═════ STUDY MATERIAL

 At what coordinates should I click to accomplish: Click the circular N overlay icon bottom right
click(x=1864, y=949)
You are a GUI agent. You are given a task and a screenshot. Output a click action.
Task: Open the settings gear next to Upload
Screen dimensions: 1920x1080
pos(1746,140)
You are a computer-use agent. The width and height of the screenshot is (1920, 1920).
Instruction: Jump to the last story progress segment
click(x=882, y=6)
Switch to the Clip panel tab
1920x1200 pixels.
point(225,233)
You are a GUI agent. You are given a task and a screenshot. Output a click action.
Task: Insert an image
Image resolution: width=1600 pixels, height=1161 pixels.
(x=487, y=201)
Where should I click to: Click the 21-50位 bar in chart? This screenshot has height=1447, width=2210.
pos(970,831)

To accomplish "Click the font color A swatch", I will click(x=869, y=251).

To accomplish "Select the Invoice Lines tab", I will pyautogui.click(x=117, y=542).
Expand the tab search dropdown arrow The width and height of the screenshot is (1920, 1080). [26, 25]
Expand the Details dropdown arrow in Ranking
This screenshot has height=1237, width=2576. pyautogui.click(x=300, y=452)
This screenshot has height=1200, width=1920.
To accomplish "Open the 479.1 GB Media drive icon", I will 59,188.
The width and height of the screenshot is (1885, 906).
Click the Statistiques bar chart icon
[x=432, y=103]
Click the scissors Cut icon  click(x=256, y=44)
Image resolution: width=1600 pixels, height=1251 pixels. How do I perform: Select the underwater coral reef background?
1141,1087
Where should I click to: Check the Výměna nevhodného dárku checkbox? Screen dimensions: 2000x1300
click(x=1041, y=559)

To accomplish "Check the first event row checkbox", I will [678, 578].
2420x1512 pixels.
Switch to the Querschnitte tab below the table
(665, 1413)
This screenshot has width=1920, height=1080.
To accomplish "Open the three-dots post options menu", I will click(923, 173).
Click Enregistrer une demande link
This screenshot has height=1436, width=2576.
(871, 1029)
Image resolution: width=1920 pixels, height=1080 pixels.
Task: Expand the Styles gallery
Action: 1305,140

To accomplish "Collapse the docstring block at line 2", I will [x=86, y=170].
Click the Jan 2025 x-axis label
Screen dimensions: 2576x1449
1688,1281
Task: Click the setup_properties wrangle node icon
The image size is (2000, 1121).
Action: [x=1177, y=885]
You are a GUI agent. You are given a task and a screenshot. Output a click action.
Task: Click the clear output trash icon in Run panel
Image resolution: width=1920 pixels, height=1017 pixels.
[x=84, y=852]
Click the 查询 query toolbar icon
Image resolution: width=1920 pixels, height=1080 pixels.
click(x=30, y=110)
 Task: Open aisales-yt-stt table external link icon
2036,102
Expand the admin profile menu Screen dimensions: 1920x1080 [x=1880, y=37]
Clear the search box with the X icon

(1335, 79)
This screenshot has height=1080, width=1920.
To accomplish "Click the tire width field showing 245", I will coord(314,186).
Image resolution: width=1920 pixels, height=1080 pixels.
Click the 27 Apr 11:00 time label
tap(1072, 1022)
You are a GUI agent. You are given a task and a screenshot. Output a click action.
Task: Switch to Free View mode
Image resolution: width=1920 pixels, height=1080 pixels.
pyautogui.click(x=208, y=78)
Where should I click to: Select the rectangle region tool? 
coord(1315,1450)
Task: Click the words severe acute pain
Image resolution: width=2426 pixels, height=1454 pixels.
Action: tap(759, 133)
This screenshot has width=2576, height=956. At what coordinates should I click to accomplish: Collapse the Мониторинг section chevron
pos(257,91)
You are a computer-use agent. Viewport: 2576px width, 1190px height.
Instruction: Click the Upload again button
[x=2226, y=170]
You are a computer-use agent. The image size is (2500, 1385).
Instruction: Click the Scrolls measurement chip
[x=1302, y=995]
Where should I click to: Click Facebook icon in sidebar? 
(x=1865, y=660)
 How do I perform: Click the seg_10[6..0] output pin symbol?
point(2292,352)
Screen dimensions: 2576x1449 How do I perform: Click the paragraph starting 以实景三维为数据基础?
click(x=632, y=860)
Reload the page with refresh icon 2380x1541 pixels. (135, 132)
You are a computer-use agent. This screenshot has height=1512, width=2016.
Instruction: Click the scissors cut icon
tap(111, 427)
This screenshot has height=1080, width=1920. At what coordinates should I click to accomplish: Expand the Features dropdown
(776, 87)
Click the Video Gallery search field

══════════

■ **WHAT YOU HAVE TO DO**
Return each line above exactly.

■ **SOLUTION FOR THIS EXERCISE**
 At what coordinates should I click to accomplish: Click the circular N overlay icon bottom right
click(x=1864, y=949)
You are a GUI agent. You are given a task and a screenshot. Output a click action.
Task: Open the settings gear next to Upload
Screen dimensions: 1920x1080
pos(1746,140)
You are a computer-use agent. The width and height of the screenshot is (1920, 1920).
Instruction: Jump to the last story progress segment
click(x=882, y=6)
Switch to the Clip panel tab
1920x1200 pixels.
point(225,233)
You are a GUI agent. You are given a task and a screenshot. Output a click action.
Task: Insert an image
Image resolution: width=1600 pixels, height=1161 pixels.
(x=487, y=201)
Where should I click to: Click the 21-50位 bar in chart? This screenshot has height=1447, width=2210.
pos(970,831)

To accomplish "Click the font color A swatch", I will click(x=869, y=251).

To accomplish "Select the Invoice Lines tab", I will pyautogui.click(x=117, y=542).
Expand the tab search dropdown arrow The width and height of the screenshot is (1920, 1080). [26, 25]
Expand the Details dropdown arrow in Ranking
This screenshot has height=1237, width=2576. pyautogui.click(x=300, y=452)
This screenshot has height=1200, width=1920.
To accomplish "Open the 479.1 GB Media drive icon", I will 59,188.
The width and height of the screenshot is (1885, 906).
Click the Statistiques bar chart icon
[x=432, y=103]
Click the scissors Cut icon  click(x=256, y=44)
Image resolution: width=1600 pixels, height=1251 pixels. How do I perform: Select the underwater coral reef background?
1141,1087
Where should I click to: Check the Výměna nevhodného dárku checkbox? Screen dimensions: 2000x1300
click(x=1041, y=559)

To accomplish "Check the first event row checkbox", I will [678, 578].
2420x1512 pixels.
Switch to the Querschnitte tab below the table
(665, 1413)
This screenshot has width=1920, height=1080.
To accomplish "Open the three-dots post options menu", I will click(923, 173).
Click Enregistrer une demande link
This screenshot has height=1436, width=2576.
(871, 1029)
Image resolution: width=1920 pixels, height=1080 pixels.
Task: Expand the Styles gallery
Action: 1305,140

To accomplish "Collapse the docstring block at line 2", I will [x=86, y=170].
Click the Jan 2025 x-axis label
Screen dimensions: 2576x1449
1688,1281
Task: Click the setup_properties wrangle node icon
The image size is (2000, 1121).
Action: [x=1177, y=885]
You are a GUI agent. You are given a task and a screenshot. Output a click action.
Task: Click the clear output trash icon in Run panel
Image resolution: width=1920 pixels, height=1017 pixels.
[x=84, y=852]
Click the 查询 query toolbar icon
Image resolution: width=1920 pixels, height=1080 pixels.
click(x=30, y=110)
 Task: Open aisales-yt-stt table external link icon
2036,102
Expand the admin profile menu Screen dimensions: 1920x1080 [x=1880, y=37]
Clear the search box with the X icon

(1335, 79)
This screenshot has height=1080, width=1920.
To accomplish "Click the tire width field showing 245", I will coord(314,186).
Image resolution: width=1920 pixels, height=1080 pixels.
Click the 27 Apr 11:00 time label
tap(1072, 1022)
You are a GUI agent. You are given a task and a screenshot. Output a click action.
Task: Switch to Free View mode
Image resolution: width=1920 pixels, height=1080 pixels.
pyautogui.click(x=208, y=78)
Where should I click to: Select the rectangle region tool? 
coord(1315,1450)
Task: Click the words severe acute pain
Image resolution: width=2426 pixels, height=1454 pixels.
Action: tap(759, 133)
This screenshot has width=2576, height=956. At what coordinates should I click to accomplish: Collapse the Мониторинг section chevron
pos(257,91)
You are a computer-use agent. Viewport: 2576px width, 1190px height.
Instruction: Click the Upload again button
[x=2226, y=170]
You are a computer-use agent. The image size is (2500, 1385).
Instruction: Click the Scrolls measurement chip
[x=1302, y=995]
Where should I click to: Click Facebook icon in sidebar? 
(x=1865, y=660)
 How do I perform: Click the seg_10[6..0] output pin symbol?
point(2292,352)
Screen dimensions: 2576x1449 How do I perform: Click the paragraph starting 以实景三维为数据基础?
click(x=632, y=860)
Reload the page with refresh icon 2380x1541 pixels. (135, 132)
You are a computer-use agent. This screenshot has height=1512, width=2016.
Instruction: Click the scissors cut icon
tap(111, 427)
This screenshot has height=1080, width=1920. At what coordinates should I click to accomplish: Expand the Features dropdown
(776, 87)
Click the Video Gallery search field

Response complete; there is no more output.